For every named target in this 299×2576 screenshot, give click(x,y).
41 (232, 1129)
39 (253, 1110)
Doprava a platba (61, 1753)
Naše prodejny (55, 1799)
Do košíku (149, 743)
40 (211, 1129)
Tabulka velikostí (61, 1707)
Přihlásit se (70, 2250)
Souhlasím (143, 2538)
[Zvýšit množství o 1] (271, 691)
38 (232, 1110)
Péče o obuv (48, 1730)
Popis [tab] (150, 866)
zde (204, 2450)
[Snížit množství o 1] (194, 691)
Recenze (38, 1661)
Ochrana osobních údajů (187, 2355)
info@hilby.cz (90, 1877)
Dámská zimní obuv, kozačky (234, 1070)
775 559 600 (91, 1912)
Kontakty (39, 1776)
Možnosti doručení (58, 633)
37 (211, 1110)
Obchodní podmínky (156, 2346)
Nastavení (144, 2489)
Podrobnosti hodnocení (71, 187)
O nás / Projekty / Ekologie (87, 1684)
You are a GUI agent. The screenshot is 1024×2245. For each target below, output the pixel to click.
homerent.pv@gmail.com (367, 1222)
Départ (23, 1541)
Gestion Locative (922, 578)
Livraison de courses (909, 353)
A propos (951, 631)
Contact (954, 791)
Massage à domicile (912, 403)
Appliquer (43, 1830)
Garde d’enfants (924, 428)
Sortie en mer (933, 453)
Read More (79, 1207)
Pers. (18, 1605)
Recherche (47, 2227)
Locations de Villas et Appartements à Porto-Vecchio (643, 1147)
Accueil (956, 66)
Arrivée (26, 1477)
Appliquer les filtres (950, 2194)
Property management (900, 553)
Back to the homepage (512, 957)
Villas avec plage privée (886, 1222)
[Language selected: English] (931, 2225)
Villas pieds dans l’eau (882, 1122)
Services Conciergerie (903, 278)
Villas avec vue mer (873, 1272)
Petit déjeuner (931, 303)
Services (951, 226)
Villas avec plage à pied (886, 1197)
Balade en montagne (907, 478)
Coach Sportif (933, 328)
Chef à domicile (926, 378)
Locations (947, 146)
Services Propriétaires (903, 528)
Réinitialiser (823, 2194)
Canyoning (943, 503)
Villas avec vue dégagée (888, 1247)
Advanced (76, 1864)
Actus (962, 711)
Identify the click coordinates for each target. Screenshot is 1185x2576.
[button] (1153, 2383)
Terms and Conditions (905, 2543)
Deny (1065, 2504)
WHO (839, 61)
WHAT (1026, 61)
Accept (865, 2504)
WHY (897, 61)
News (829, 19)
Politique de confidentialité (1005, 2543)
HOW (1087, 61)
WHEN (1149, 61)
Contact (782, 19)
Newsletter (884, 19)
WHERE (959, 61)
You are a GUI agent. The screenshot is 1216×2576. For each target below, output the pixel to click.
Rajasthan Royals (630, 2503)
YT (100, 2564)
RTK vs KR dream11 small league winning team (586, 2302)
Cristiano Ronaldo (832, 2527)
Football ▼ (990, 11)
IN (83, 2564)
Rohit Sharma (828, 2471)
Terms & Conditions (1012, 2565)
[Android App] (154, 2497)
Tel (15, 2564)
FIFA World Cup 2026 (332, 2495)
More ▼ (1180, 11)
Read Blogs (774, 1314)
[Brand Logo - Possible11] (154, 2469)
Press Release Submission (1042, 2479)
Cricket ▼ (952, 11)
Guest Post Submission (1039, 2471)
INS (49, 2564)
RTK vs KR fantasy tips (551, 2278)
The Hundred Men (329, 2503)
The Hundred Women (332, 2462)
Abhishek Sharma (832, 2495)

*-*-*

WHAT IS EXPECTED — With the line containing "WHAT (1026, 61)" as the start, transcribe each line through the end of the listing above, exactly and only.

EXERCISE SOLUTION —
WHAT (1026, 61)
Accept (865, 2504)
WHY (897, 61)
News (829, 19)
Politique de confidentialité (1005, 2543)
HOW (1087, 61)
WHEN (1149, 61)
Contact (782, 19)
Newsletter (884, 19)
WHERE (959, 61)
You are a GUI agent. The screenshot is 1216×2576. For each target below, output the pixel to click.
Rajasthan Royals (630, 2503)
YT (100, 2564)
RTK vs KR dream11 small league winning team (586, 2302)
Cristiano Ronaldo (832, 2527)
Football ▼ (990, 11)
IN (83, 2564)
Rohit Sharma (828, 2471)
Terms & Conditions (1012, 2565)
[Android App] (154, 2497)
Tel (15, 2564)
FIFA World Cup 2026 (332, 2495)
More ▼ (1180, 11)
Read Blogs (774, 1314)
[Brand Logo - Possible11] (154, 2469)
Press Release Submission (1042, 2479)
Cricket ▼ (952, 11)
Guest Post Submission (1039, 2471)
INS (49, 2564)
RTK vs KR fantasy tips (551, 2278)
The Hundred Men (329, 2503)
The Hundred Women (332, 2462)
Abhishek Sharma (832, 2495)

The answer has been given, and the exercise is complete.